Reports of the issue:
This blog post has excellent advice on solving the clarity issues when you run a Retina-level external monitor - and you run it at lower-than-native resolutions, which is 90% of the time. Hardly anyone runs their Hi-DPI monitors in Native res. The type is too small. When you lower MacOS’s resolution down to anything below Native, now you’ve got blurred text. This is due to fractional-math problems because the external monitor is 163 PPI and your MacBook Pro is 221.

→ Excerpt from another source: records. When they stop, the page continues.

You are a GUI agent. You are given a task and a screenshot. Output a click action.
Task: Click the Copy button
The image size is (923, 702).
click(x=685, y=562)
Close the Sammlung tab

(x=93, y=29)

The most important spec to pay attention to on these monitors is Pixels Per Inch (PPI).
Buy a monitor with a PPI that matches your Retina MacBook or older MacBooks, but nothing in between. (The older ones were about half, at 128 PPI.)
- MacBook Pro: 221 PPI
- Old MacBooks and Airs: 128 PPI
Get a monitor that’s either 221 or 128 PPI (or as close as you can reasonably) - give or take 10 PPI.

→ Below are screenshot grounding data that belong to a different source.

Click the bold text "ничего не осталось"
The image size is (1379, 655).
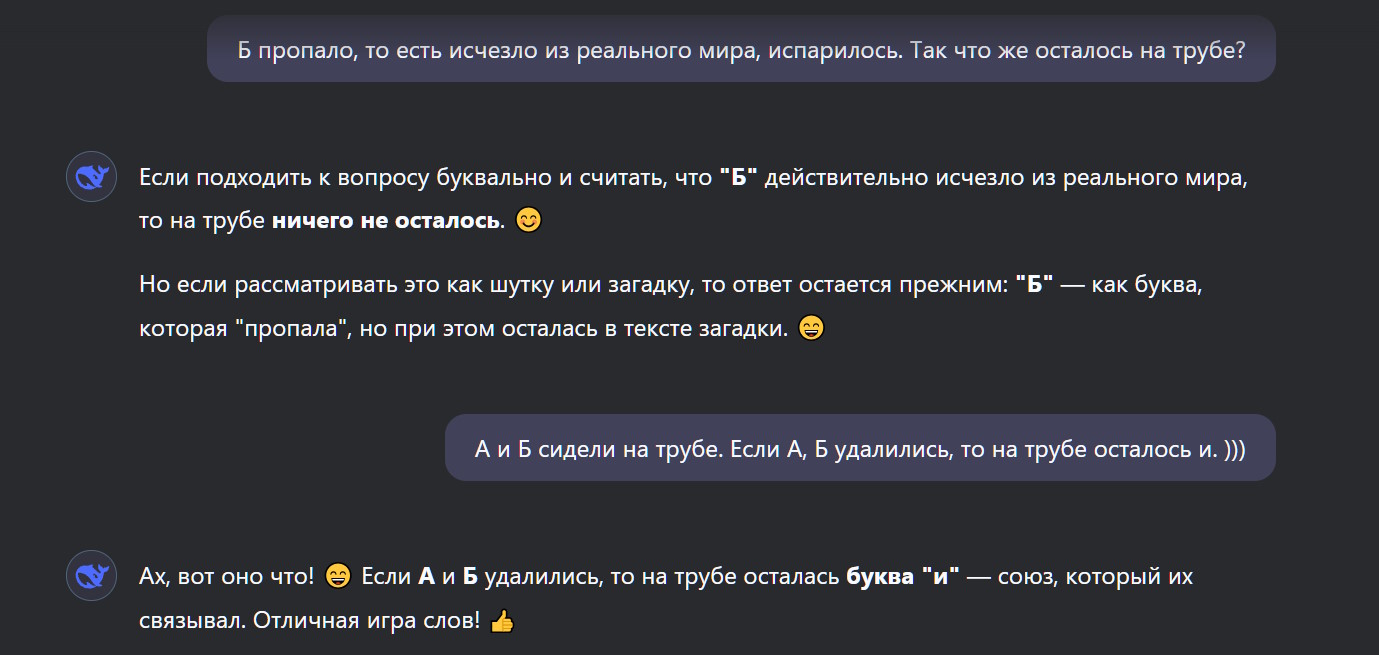click(385, 220)
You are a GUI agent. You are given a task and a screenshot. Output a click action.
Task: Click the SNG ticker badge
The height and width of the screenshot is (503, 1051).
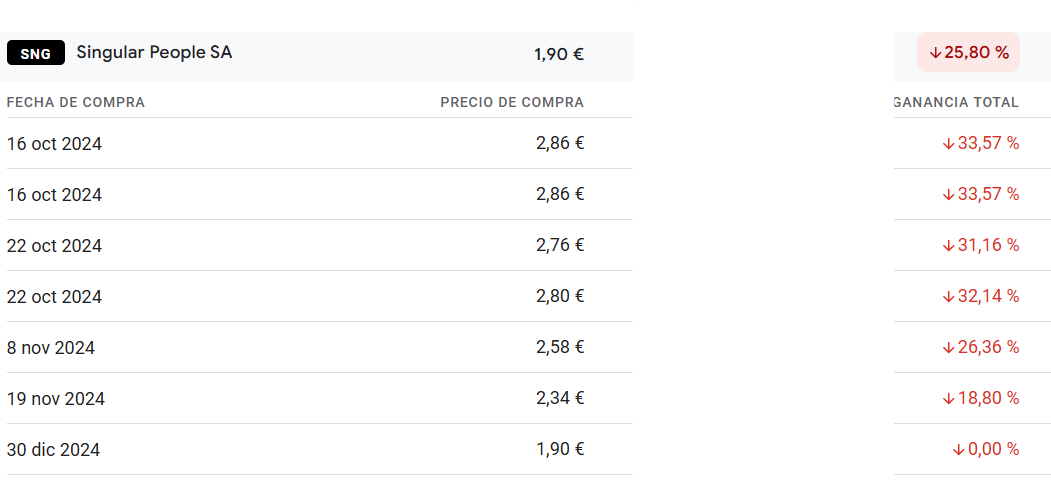pyautogui.click(x=36, y=53)
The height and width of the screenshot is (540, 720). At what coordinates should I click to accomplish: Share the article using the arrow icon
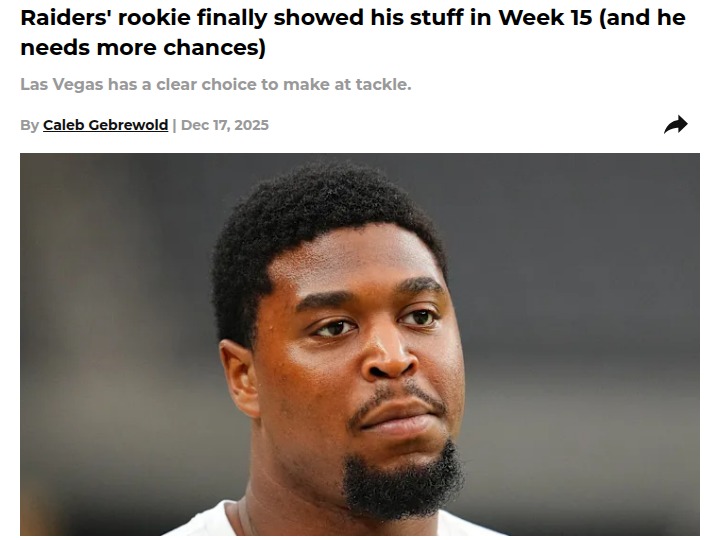pyautogui.click(x=675, y=124)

MacOS is has two sets of UI widgets. It sends the Hi-Res ones to 4K+ displays, and the low-Res ones to anything under 4K. If you’re running one of these PPI’s in between 128 and 221, the OS is going to have to scale things in odd ways.

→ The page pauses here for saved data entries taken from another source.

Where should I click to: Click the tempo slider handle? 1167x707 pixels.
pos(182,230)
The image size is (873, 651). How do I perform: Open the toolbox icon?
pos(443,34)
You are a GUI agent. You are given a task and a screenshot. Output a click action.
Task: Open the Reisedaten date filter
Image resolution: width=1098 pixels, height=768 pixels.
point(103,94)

Important: MacOS only sends Retina assets to 4K or greater monitors. The PPI doesn’t matter. I’ve seen some confusion about this online. Folks buying a Hi-PPI monitor, but one that’s only 3K, and they’re wondering why it doesn’t have Retina assets. MacOS can only “see” the resolution (Pixel count) of the display. It can’t see its “PPI” specs.
Some PPI specs for comparison.
- 2012 MacBook Air - 128 PPI
- 2020 MBP - 226 PPI
- Apple’s $5,000 Pro Display - 218 PPI
These will be sent non-Retina assets by MacOS. Note the PPI roughly matches old MacBooks and MBAs.
- 1080p - 91 PPI in a 24” mon 👍 - Good for Mac
- 1080p - 81 PPI in a 27” mon 👍 - Good for Mac
- 2560x1440 (Quad HD) - 108 PPI in a 27” mon 👍 - Good for Mac
- HP 27er display - 82 PPI 👍 - Good for Mac
- 3,840 x 2,160 - 163 PPI in a 27” 👎 - Bad for Mac - PPI is at this dangerous midpoint between MacBooks and MBP.
- 3,840 x 2,160 - 138 PPI in a 32” 👍 - Good for Mac - PPI roughly matches non-Retina Apple screens (128).
For office and creative work, go with IPS. For gaming, go with TN:
- TN - Most affordable. Low image quality but hi-refresh.
- IPS - Best overall quality. Higher input lag. For Pros doing graphics work.
- VA - Better color and contrast than TN. Not as much as IPS.
- OLED - Absolutely killer. Baller expensive.
Adaptive Sync is a variable-refresh technology. GSync is a brand name for one.